Rome. The Italian government is to call a halt to the creation of new universities and expansion of existing ones without proof of genuine demand.
It has also repeated its call for the break-up of mega-campuses such as Rome's La Sapienza University, with 190,000 students into smaller independent units.
Projects for expansion or research will only receive official funds if there is financial support from the universities themselves, possibly in conjunction with private or public sponsors.
The proposals are contained in a three-year education ministry plan to go before parliament. It introduces rules for drawing up three-year plans.
Undersecretary Luciano Guerzoni said: "We want to put a stop to the indiscriminate proliferation of universities and instead aim towards a rebalancing of the university network. We want to stop thinking in terms of quantitative growth and aim, instead, towards quality and rationalisation of the university system across the country as a whole."
The ministry said the system should result in more efficient universities and a reduction of the current dropout rate of almost 70 per cent. It added that a more rational distribution of academics will be one of the measures adopted.
For many years Italy has had the world's lowest birth rate. The population decline has only been offset by immigration. University enrolment, which grew dramatically in the 1960s and 1970s, has begun to decrease slightly.
According to the ministry, the ruling on financing does not simply aim to lighten the load on the state, but also to "put the universities into closer contact with outside reality, in particular the job market, and to avoid waste and bureaucratic complications".
Italy now has a student population of about 1.6 million. Over the past 20 years many new universities have sprung up, some satisfying real demand but others to a great extent the result of local political and economic interests.

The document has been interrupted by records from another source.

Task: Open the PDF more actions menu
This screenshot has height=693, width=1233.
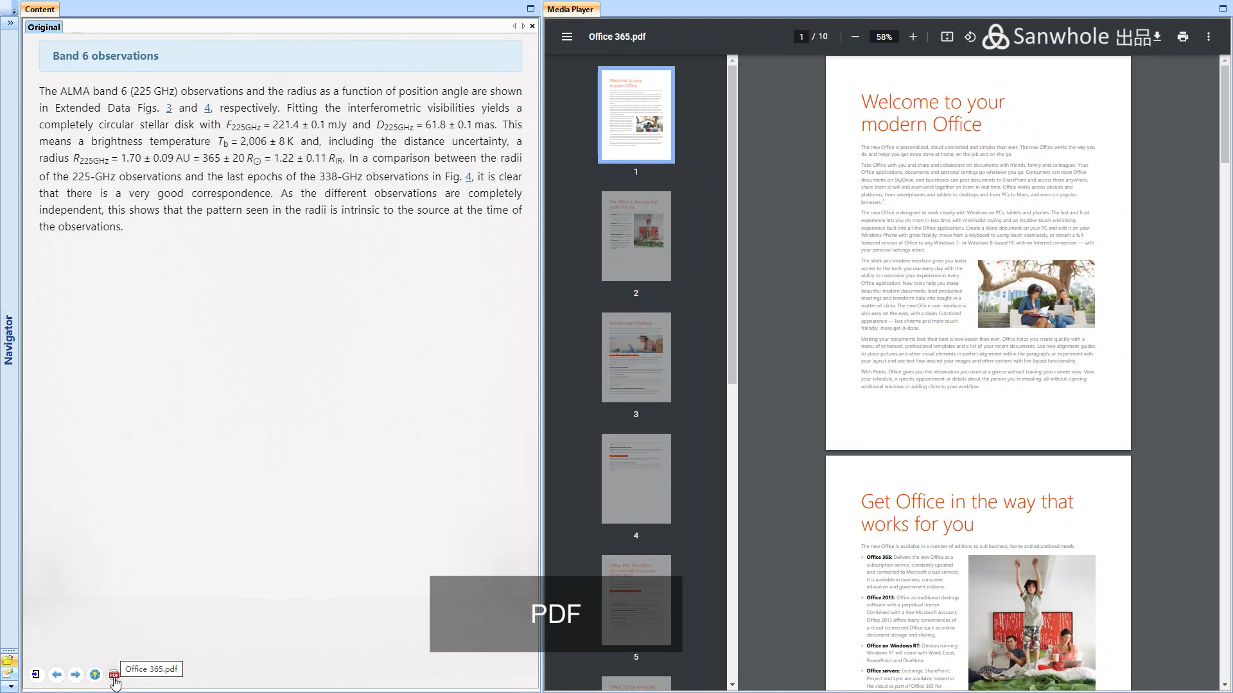Action: (x=1208, y=37)
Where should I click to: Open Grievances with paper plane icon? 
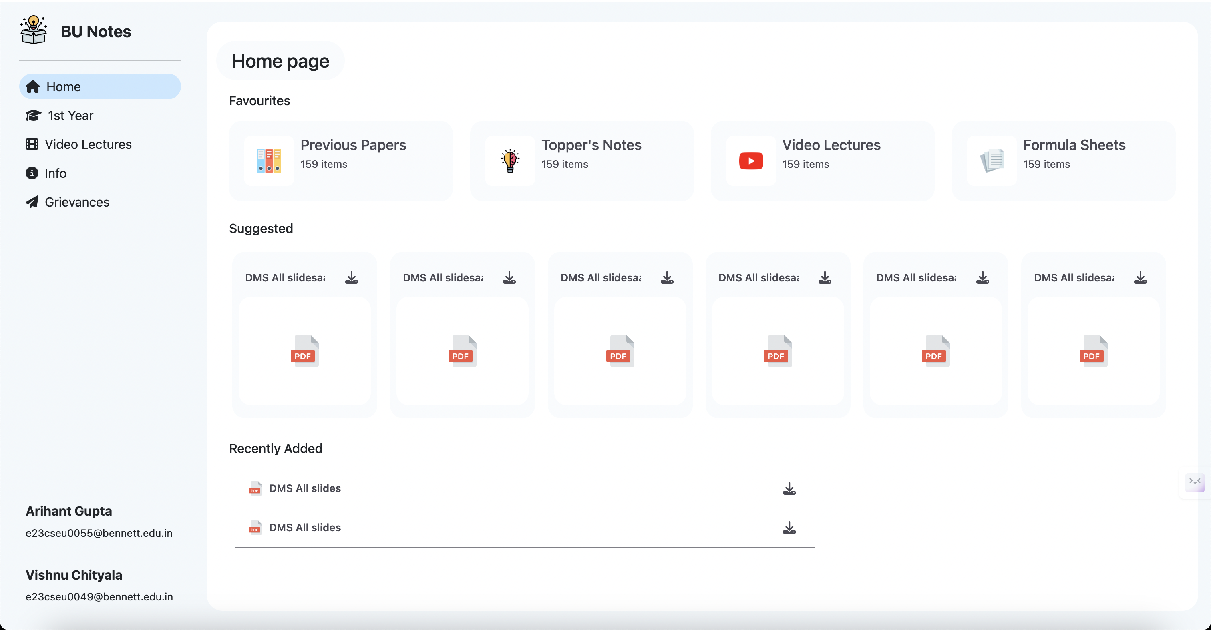[x=77, y=202]
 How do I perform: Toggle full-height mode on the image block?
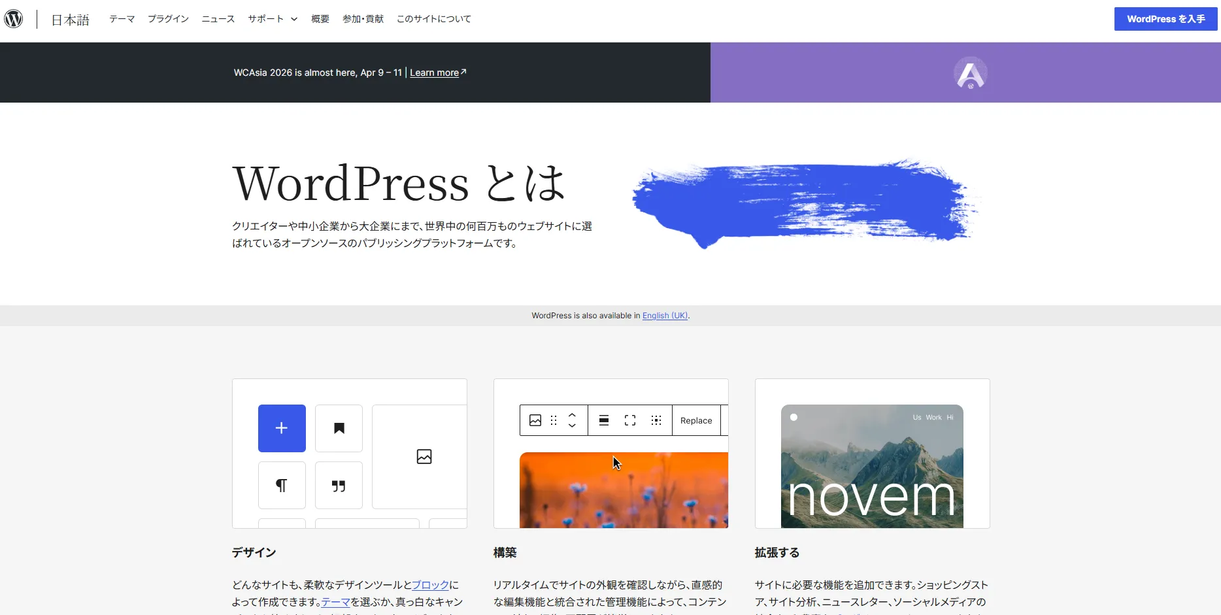629,420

While some have remained very small, with only a few thousand students, universities such as La Sapienza, Naples, Turin, and Milan have become vast and unmanageable behemoths despite a 1993 law which limits a single university to 50,000 students.
In the past year university minister Luigi Berlinguer has repeatedly called on the mega-campuses to restructure themselves into a number of separate and more streamlined institutions.
Naples, Milan, Turin and Bologna have responded with projects for reorganisation into smaller units and in some cases have actually taken steps in that direction.
But La Sapienza, through its powerful rector, Giorgio Tecce, has done little beyond paying the minimum recognition to pressure for decentralisation.
The three-year plan also lays down new and more efficient rules for establishing future three-year plans. These will involve the Italian Rectors' Conference, the National Council of University Students, the regional authorities concerned, and the ministry itself. If these measures are not seriously crippled in their passage through parliament, they could well result in a gradual but lasting reform of Italy's university system.